Enter the metadata URL provided by the Service Provider and click Get Metadata
The information from the Service Provider will appear in the Form. The Display Name can be changed. The Display Name set here is the name that will appear in the Aeries navigation for SSO to the Service Provider resources. If metadata was not imported, all fields will need to be populated manually
- Allow Aeries to Initiate SSO? - Must be checked for the link to appear in the Aeries Navigation Menu under Third-Party Services
- Sign SAML Response? - Normally checked - Service Provider dependent
- Sign Assertion? - Normally checked - Service Provider dependent
- Require Signed Authn Request? - Service Provider dependent
- Disabled? - When checked, item will not appear in the Aeries Navigation Menu and SAML IDP will be turned off for the current Service Provider
Security
After the Service provider has been setup in the SAML Configuration form, a new option will appear in Aeries permissions under Security for Users and Groups.
Granting the user or group READ permissions will allow SAML single sign-on for this service provider.
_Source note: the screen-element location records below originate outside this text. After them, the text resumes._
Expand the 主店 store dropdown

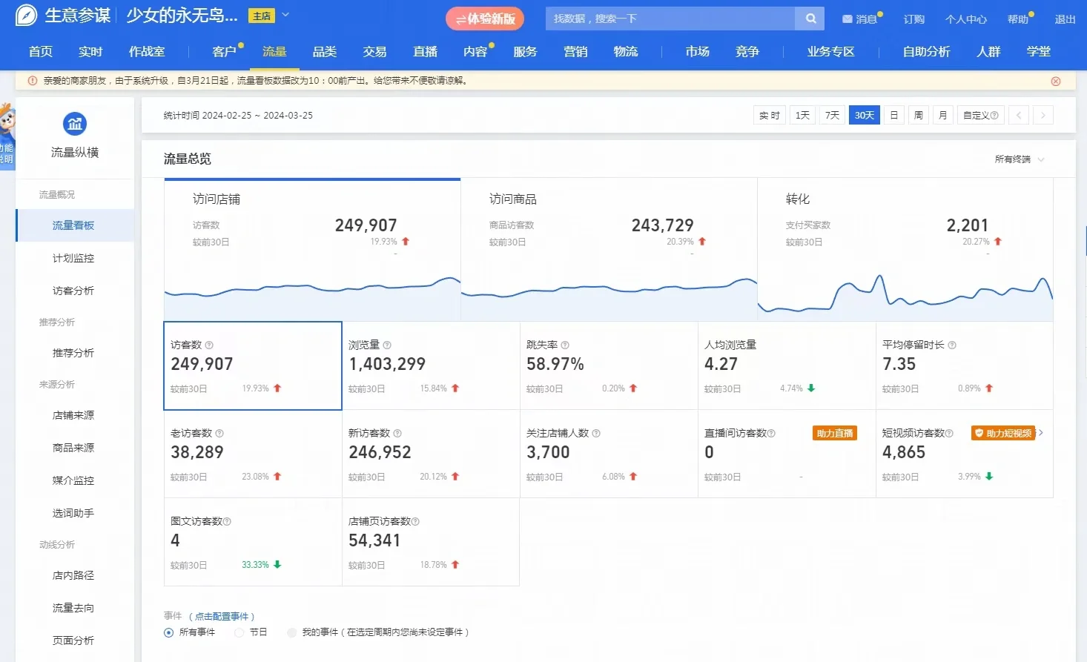click(x=285, y=14)
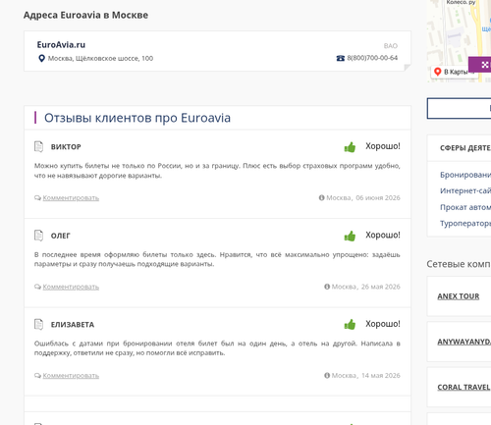The height and width of the screenshot is (425, 491).
Task: Click the folded corner of the EuroAvia address card
Action: point(408,68)
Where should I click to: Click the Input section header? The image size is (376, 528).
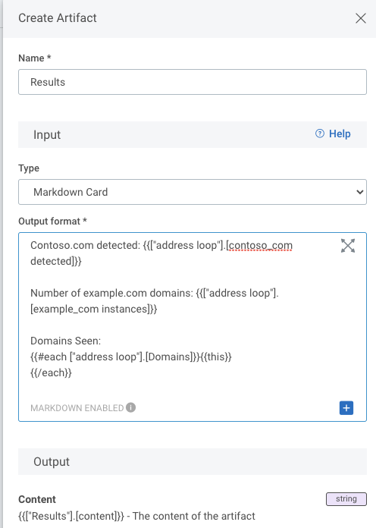point(193,135)
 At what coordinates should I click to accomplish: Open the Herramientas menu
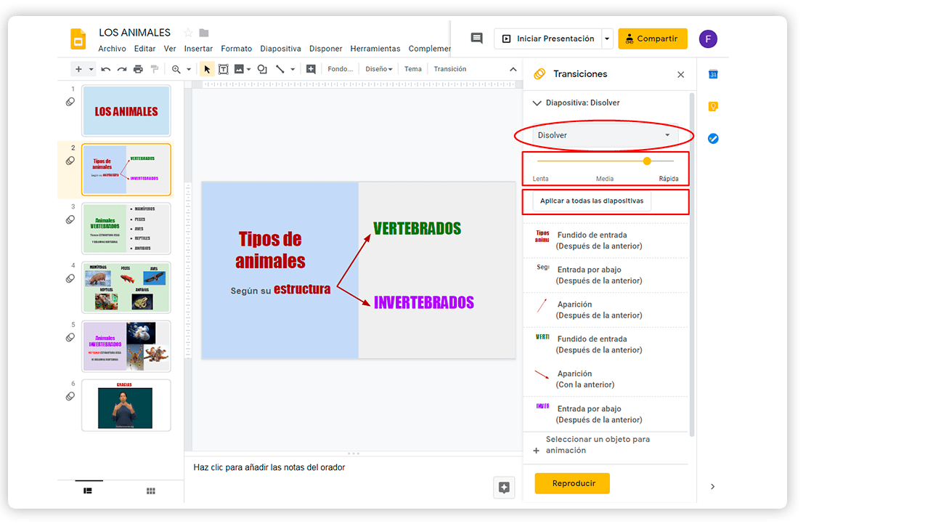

When the user visits the third-party site to login, they will be redirected to Aeries for authentication. Also, if the Allow Aeries to Initiate SSO option was selected for this service provider, a single sign-on link will appear in the user's Aeries navigation menu under Third-Party Services.
Note: The steps required to configure the third-party service are outside the scope of Aeries support. Please consult the support resources of the third-party service for configuration instructions.
Note: The SAML selection will not appear for admin users as admin single sign-on is not permitted for security reasons
Selecting the menu option will initiate an SSO for the current user to the Service Provider's application.